### TEXT SEGMENT
============

On 5/30/23 5:57 AM, Tom Lendacky wrote:
> On 5/29/23 19:57, Kirill A. Shutemov wrote:
>> On Fri, May 26, 2023 at 03:10:56PM -0700, Sathyanarayanan Kuppuswamy wrote:
>>>
>>>
>>> On 5/26/23 5:02 AM, Kirill A. Shutemov wrote:
>>>> Touching privately mapped GPA that is not properly converted to private
>>>> with MapGPA and accepted leads to unrecoverable exit to VMM.
>>>>
>>>> load_unaligned_zeropad() can touch memory that is not owned by the
>>>> caller, but just happened to next after the owned memory.
>>>
>>> /s/to/to be ?
>>
>> Yep, my bad.
>>
>>>> This load_unaligned_zeropad() behaviour makes it important when kernel
>>>> asks VMM to convert a GPA from shared to private or back. Kernel must
>>>> never have a page mapped into direct mapping (and aliases) as private
>>>> when the GPA is already converted to shared or when GPA is not yet
>>>> converted to private.
>>>
>>> I am wondering whether this issue exist in the AMD code?
>>>
>>> IMO, you can add some info on the window in set_memory_encrypted()
>>> where this race exists.
>>
>> I don't think AMD affected by load_unaligned_zeropad() the same way as
>> Intel does. But I'm not sure.
>>
>> Tom, do you have any comments?
> 
> Right, shouldn't be an issue for SNP.

Thanks for confirming.

============

### TO-DO LIST
a - List each person whose name appears in a "wrote:" attribution line of the mailing-list thread, giving each name once.
b - Reproduce the mailing-list thread from "On 5/30/23 5:57" up to and including "exit to VMM.", substituting "hypervisor" for "VMM".

============

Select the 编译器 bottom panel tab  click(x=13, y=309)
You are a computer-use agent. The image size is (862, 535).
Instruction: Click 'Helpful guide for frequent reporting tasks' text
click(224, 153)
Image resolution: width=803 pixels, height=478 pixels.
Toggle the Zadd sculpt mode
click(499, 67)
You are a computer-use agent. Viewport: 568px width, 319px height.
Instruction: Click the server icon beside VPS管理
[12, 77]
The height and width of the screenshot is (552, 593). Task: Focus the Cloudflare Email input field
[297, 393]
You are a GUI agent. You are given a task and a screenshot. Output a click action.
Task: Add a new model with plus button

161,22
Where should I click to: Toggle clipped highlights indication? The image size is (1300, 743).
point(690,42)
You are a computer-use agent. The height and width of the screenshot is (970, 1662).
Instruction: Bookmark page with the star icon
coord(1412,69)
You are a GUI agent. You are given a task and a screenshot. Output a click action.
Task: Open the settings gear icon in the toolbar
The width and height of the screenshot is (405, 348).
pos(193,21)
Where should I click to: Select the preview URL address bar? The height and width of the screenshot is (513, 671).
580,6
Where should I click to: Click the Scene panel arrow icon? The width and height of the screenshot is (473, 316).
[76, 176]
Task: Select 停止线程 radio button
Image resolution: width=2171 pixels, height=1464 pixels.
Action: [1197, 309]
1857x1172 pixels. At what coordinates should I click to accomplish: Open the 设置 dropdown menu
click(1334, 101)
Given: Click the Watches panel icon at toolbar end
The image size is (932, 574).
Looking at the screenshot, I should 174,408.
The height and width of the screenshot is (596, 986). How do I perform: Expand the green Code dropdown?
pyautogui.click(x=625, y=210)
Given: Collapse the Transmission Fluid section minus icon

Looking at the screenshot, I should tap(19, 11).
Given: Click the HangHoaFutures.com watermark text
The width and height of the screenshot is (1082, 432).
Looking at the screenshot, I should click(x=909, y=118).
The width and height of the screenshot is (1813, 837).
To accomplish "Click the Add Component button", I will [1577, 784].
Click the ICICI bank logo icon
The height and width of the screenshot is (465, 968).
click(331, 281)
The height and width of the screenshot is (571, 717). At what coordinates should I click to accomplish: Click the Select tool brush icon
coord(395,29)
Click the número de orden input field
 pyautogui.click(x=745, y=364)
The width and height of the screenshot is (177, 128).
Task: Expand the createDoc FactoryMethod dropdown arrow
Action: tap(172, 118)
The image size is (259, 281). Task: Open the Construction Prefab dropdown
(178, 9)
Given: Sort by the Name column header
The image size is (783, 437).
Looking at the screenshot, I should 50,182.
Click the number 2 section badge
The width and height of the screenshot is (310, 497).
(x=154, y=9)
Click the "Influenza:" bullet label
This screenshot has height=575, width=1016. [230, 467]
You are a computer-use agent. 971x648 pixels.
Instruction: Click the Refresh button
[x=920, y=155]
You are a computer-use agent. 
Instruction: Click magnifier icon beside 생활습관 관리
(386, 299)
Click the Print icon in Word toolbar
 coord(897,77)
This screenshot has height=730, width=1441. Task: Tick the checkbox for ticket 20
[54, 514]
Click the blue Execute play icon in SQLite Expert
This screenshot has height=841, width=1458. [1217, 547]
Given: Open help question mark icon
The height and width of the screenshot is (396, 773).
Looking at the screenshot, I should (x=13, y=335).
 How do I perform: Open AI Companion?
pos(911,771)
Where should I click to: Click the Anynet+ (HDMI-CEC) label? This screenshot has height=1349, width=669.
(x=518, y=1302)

============

### ANSWERS BELOW
a -
Tom Lendacky
Kirill A. Shutemov
Sathyanarayanan Kuppuswamy

b -
On 5/30/23 5:57 AM, Tom Lendacky wrote:
> On 5/29/23 19:57, Kirill A. Shutemov wrote:
>> On Fri, May 26, 2023 at 03:10:56PM -0700, Sathyanarayanan Kuppuswamy wrote:
>>>
>>>
>>> On 5/26/23 5:02 AM, Kirill A. Shutemov wrote:
>>>> Touching privately mapped GPA that is not properly converted to private
>>>> with MapGPA and accepted leads to unrecoverable exit to hypervisor.